Darren Byfield interview: The Reggae Boy turns Chief Rocka – Goals, grooves and growth for the marksman manager

Redditch United

Even a two-decade playing career couldn’t entirely prepare Darren Byfield for his managerial introduction, but into his second season at Redditch United, the former Aston Villa, Sunderland and Jamaica striker has some old friends by his side and a lifelong love of the game booming bolder than ever.

His finishing instinct and impactful leading of the line meant Darren Byfield became a recognisable figure around English football in the 2000s. The Birmingham product featured for clubs in each of the top four divisions, and while no experience has been prouder than becoming a father, it’s been a life largely spent devoted to football for the kid who played until the light went out back home in Aston.

Being bonded with a game so emphatic in the extremes it can throw you between means that it could never really be a peaceful, plain-sailing adventure. Nevertheless, for all the highs and lows that Walsall’s 2001 Division Two play-off final hero has felt, you still find him on the training pitch throughout each week, in his present-day guise as Redditch United’s manager.

Every experience has had its hand in sculpting who he is, but nostalgia naturally draws you to the high times, and Darren’s best-loved scenes had a backing track to match. The thunderous pride he felt when representing the nation of his parentage, Jamaica, was quite something, though before that ever came into the picture, there was another island paradise on his map.

It was a place of UK garage music, two-step and Cypriot summer sun, with a swarm of footballers along for the ride. The eternal crossover between football and music is explored and celebrated in each interview on here and it’s a knowing laugh from Darren at the very mention of what was for a time, the must-visit end-of-season destination.

“Yeah, Ayia Napa – I’m getting excited just thinking about it! That was one of my first holidays after Magaluf.

“I mean Magaluf was brilliant, but Ayia Napa was brilliant because I’d just got myself involved with the first-team squad at Aston Villa and then we went out there and it was full of footballers. It was just like, ‘Wow.’

“Chelsea players, Arsenal players, local from Birmingham – everyone just came together and it was a ‘who’s who’ out there. I remember the ‘Black & White’ club.

“It was brilliant.”

Darren had added his name to the Premier League pages with his Aston Villa debut at Leeds United in a 1-1 draw as 1997 drew to a close. He would begin to make his presence that bit more known with loans at Preston North End, Northampton Town, Cambridge United and Blackpool, ultimately making ten appearances back at Villa.

His real mark would be made at clubs throughout the years to come, but in those bright-eyed early days, he was enjoying his own small part in football’s social scene. With so many names to be found unwinding in Ayia Napa from the Premier League down the divisions, football was its own significant backdrop to the setting.

Fellow noteworthy characters from Villa like Gareth Barry, Lee Hendrie, Darius Vassell and Jlloyd Samuel were part of it with Darren in Cyprus, but coming at the end of a gruelling season, did players in Napa want to switch off from football conversation with each other, or did talk naturally lead back to it?

“You weren’t even allowed to talk about football – I think it was a shot if you did!

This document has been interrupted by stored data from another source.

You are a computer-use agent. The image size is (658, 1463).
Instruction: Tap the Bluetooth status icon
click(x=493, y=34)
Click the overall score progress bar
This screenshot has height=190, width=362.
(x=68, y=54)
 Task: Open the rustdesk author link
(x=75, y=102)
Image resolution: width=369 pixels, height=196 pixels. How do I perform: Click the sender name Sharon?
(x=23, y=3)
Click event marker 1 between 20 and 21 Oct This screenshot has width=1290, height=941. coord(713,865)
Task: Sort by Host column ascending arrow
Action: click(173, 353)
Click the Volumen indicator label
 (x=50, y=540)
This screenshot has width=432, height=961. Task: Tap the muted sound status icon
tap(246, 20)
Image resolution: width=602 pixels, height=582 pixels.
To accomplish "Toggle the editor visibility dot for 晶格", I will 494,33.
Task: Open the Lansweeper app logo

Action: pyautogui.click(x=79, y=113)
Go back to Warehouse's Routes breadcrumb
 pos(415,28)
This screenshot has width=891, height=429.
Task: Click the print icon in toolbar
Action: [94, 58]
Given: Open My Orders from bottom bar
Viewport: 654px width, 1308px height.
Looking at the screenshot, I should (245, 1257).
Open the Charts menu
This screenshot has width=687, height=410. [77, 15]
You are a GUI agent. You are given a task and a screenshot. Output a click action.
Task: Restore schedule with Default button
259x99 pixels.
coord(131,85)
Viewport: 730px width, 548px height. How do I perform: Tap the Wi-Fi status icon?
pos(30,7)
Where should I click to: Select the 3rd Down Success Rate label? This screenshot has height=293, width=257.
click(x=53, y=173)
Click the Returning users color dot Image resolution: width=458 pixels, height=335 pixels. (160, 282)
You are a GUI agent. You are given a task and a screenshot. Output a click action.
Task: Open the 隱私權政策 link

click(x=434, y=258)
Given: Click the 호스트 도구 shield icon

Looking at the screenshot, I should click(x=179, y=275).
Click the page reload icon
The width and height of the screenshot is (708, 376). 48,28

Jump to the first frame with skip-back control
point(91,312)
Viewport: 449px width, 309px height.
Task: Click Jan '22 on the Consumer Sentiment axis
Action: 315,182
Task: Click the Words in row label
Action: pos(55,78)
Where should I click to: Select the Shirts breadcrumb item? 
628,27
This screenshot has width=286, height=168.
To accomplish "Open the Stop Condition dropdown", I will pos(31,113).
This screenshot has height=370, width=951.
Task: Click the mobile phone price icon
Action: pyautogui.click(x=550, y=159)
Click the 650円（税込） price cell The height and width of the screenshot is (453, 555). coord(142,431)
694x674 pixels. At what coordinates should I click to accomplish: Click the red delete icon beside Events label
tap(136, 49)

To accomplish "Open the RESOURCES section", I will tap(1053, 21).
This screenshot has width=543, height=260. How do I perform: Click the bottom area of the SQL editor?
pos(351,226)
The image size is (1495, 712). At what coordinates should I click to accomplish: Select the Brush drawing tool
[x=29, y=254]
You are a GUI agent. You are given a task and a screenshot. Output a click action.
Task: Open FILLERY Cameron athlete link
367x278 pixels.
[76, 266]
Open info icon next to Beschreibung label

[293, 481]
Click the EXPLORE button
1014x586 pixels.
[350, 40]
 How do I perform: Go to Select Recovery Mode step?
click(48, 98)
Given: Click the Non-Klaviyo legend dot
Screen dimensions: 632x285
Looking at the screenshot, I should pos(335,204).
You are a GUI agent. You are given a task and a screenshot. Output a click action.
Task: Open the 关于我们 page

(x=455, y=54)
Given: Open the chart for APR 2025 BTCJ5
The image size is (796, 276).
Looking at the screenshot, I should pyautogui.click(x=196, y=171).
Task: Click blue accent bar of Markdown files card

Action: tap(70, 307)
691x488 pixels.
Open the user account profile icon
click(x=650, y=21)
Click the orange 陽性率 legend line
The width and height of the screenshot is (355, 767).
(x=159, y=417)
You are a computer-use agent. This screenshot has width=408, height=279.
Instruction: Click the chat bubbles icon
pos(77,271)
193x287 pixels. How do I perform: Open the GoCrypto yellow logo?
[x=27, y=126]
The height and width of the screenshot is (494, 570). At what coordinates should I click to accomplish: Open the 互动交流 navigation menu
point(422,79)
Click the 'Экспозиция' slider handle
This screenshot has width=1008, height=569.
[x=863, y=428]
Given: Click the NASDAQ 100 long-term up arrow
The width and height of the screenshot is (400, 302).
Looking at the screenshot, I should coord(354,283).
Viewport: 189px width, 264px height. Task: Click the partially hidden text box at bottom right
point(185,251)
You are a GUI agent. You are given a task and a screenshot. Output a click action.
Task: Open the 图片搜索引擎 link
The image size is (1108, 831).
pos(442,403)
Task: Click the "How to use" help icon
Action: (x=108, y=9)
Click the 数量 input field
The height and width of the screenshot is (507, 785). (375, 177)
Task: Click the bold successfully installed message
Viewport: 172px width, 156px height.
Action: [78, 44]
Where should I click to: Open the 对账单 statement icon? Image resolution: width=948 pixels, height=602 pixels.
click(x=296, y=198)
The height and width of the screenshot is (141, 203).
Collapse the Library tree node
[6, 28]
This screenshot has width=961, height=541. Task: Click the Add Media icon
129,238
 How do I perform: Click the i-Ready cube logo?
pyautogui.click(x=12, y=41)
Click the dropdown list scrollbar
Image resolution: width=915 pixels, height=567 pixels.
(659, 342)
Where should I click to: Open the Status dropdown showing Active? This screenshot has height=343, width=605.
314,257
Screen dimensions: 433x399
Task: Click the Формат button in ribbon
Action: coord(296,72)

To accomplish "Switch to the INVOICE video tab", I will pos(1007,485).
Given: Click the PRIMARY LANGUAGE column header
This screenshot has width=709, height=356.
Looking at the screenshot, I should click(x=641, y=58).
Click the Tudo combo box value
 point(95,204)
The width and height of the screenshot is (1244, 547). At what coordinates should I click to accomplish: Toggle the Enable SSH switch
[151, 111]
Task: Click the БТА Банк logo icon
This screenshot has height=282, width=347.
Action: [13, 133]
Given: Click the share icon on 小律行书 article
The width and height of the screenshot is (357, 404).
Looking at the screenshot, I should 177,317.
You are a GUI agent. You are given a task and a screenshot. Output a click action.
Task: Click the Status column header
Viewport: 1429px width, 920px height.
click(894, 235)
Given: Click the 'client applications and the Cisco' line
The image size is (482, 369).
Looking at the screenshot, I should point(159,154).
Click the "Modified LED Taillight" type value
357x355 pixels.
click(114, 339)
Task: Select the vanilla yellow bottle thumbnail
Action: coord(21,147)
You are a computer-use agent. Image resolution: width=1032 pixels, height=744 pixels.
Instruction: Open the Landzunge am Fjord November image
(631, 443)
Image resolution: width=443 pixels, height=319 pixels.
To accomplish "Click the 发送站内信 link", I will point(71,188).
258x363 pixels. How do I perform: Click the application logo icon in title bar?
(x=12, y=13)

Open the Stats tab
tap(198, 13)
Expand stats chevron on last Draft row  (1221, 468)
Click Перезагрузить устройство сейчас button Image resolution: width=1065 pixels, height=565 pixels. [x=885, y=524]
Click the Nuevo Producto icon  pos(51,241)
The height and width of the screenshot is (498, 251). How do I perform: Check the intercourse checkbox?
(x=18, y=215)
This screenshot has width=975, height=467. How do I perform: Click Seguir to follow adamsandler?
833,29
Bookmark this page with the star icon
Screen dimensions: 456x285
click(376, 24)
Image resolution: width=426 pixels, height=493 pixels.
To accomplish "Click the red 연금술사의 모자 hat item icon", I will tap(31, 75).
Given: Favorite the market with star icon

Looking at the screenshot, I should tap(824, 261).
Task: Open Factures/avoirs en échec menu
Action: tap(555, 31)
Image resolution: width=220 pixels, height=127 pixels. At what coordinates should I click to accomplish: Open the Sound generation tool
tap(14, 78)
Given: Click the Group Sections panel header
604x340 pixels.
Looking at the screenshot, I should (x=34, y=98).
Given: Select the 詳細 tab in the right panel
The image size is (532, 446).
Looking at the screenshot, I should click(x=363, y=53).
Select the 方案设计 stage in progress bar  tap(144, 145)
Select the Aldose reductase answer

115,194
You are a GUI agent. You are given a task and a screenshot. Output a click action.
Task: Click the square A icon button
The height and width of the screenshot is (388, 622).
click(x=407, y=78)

But then after the first day everyone would talk about it and what’s gonna happen when they get back, getting back in the gym and getting themselves fit.

“It’s changed a lot from me growing up to now; with social media alone, you can’t do anything without it being filmed. A lot’s changed, but one thing I’ve found with footballers is when it comes to playing, they get themselves right for it.

“So you can talk about players going out and all that, but they’re still dedicated to what they’re doing.”

That dedication which allowed Darren to have two decades as a player is stirring day in and day out here at the backend of 2017. After working with Chester FC gaffer Marcus Bignot at Solihull Moors, he is now in the hotseat himself at Worcestershire side Redditch United, and while continuing to plot a promotion from the Evo-Stik League South Premier which would be a considerable feather in his burgeoning managerial cap, he also coaches the Reds’ academy each day.

His former Villa youth compatriots Reuben Hazell and Danny Jackman, who both enjoyed sustained league careers as defenders, are part of his staff at the club, with ex-Oldham teammate Hazell currently his right-hand man. While any job, especially within a landscape like non-league, brings its severely trying times, Darren has never lost the devotion or affection for the game.


“You’d always hear parents shouting their kids’ names because they’d gone out of the area they were supposed to be in and had gone playing somewhere else.”


Born to Jamaican parents, he grew up in the Aston area of Birmingham. That picture of kids kicking a ball around a patch of grass or in the street, with only unplayable darkness or an impatient ‘final whistle’ shout from inside the house to end it for that day, is exactly what Darren has in the memory banks when he thinks of his footballing roots.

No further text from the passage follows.